Over on Deb Ng’s blog there’s a bit of a discussion going regarding the old free-or-next-to-free payment issue. As you know by now if you’ve been around listening to me whine incessantly about it, working for free is never cool. Well, one exception – working for your mother. You wouldn’t charge your mother, although most mothers would offer money to their babies in order to see them do well. But that’s another story.
Yet it seems a lot of folks posting say they started with freebies. Some claim they weren’t taken seriously until they had clips, and they had to go with freebies in order to gain clips.

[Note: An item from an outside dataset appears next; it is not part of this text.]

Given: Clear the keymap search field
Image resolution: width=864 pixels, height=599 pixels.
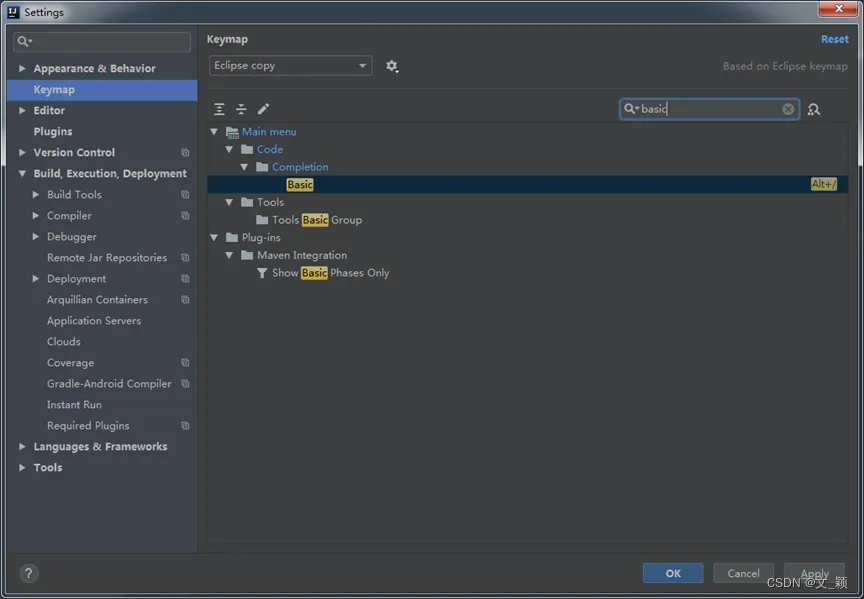Looking at the screenshot, I should pyautogui.click(x=788, y=109).
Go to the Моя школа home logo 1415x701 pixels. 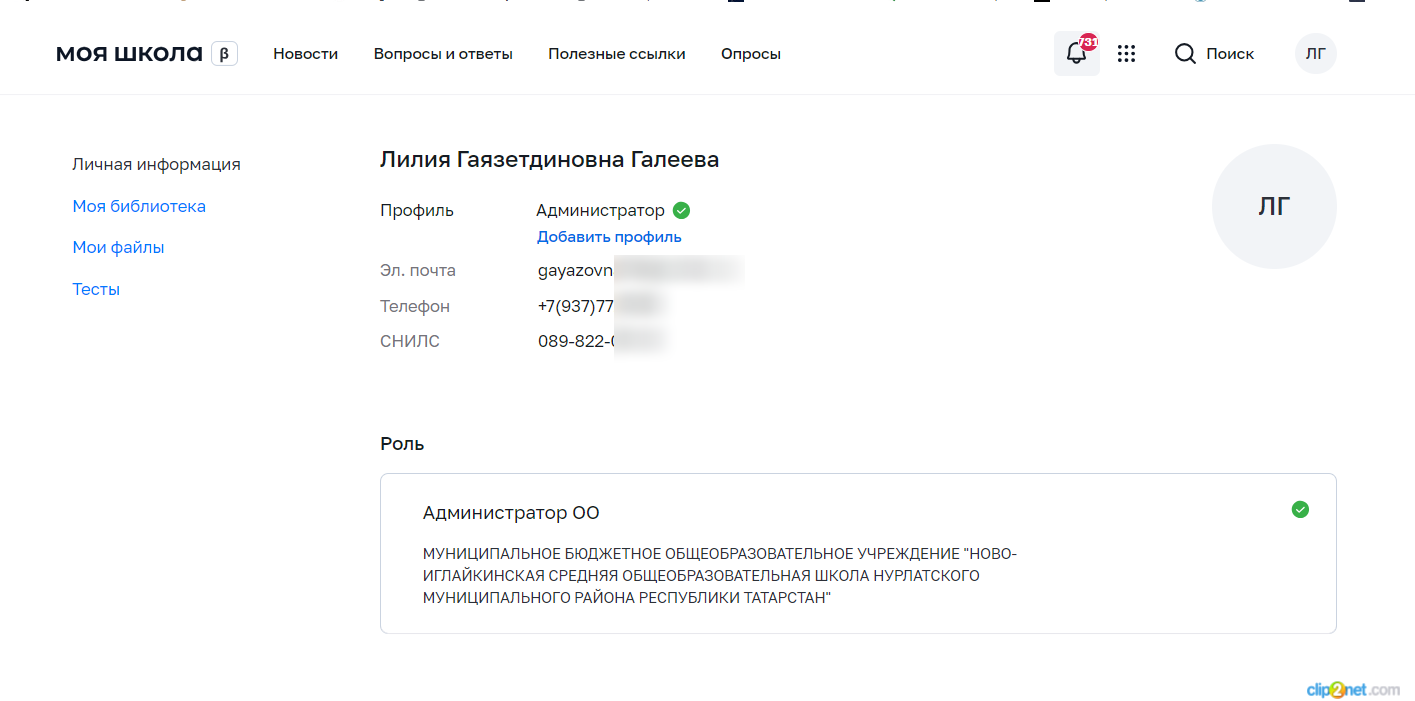(129, 54)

Do I believe them? Yes, I’m sure they worked for free. Do I believe it was their only option? Not at all. See, if you’re trying to score a gig and the buyer wants to see clips, it means that person wants proof you can write, so send them to your new website that houses your writing. If that’s not enough, move on to the next gig. Contrary to popular belief, you don’t need to work for nothing. And there are alternatives. Like writing on spec.
Spec Writing
“On spec” simply means you write something on speculation – the editor may or may not use it. If she does, you get paid. If she doesn’t, you’re free to take that article elsewhere. I can hear you now – “But if she doesn’t buy it, didn’t I just write for free?” Yes, but someone is not profiting from your hard work. And you’ve increased your odds for a sale. Plus you’ve established a contact with a paying market. Oh, and you can now take that “clip” somewhere else and show yet another person that you can write.
I wrote a spec piece when I was first starting out. Sadly, the magazine decided against it. However, I pitched the idea to the competitor and they snapped it up. That article wasn’t a freebie by any stretch of the imagination. It served a purpose – in fact, numerous purposes, as listed above. I made some key contacts at two publications, I got paid, and I got my first national sale.
If you’re hell-bent on working for free, put up a weblog. Post a few times a week on your topic (here’s a good exercise in finding a focus, so have fun with it). Establish other weblog connections. Link to each other. Build a name for yourself in the blogosphere. Then point potential employers to it as proof you can write.
If you’re still going to work for free, be warned. Sometimes, as one poster on Deb’s blog points out, that freebie labels you more of an amateur than not having any clips at all.
Solution: Volunteer writing.
Lori,
There’s one time I think it’s appropriate to write for free. That is to donate your writing services to a church, nonprofit organization, or cause you want to support. Beginning writers can use the writing for clips, but I do it because I want to contribute to my church or other organization. I think that’s far different than writing for free for a business. And I volunteer; they don’t ask me to write for the chance for “exposure.”
You make a good point, Lillie. I volunteered once – for the Alzheimer’s Association. It was a cause near and dear to my heart. Come to think of it, I’m leading the editorial group for the American Communications Association e-textbook project that will bring free books to students and faculty.
The idea is to choose whom you give work away to, not to just accept it in order to gain clips.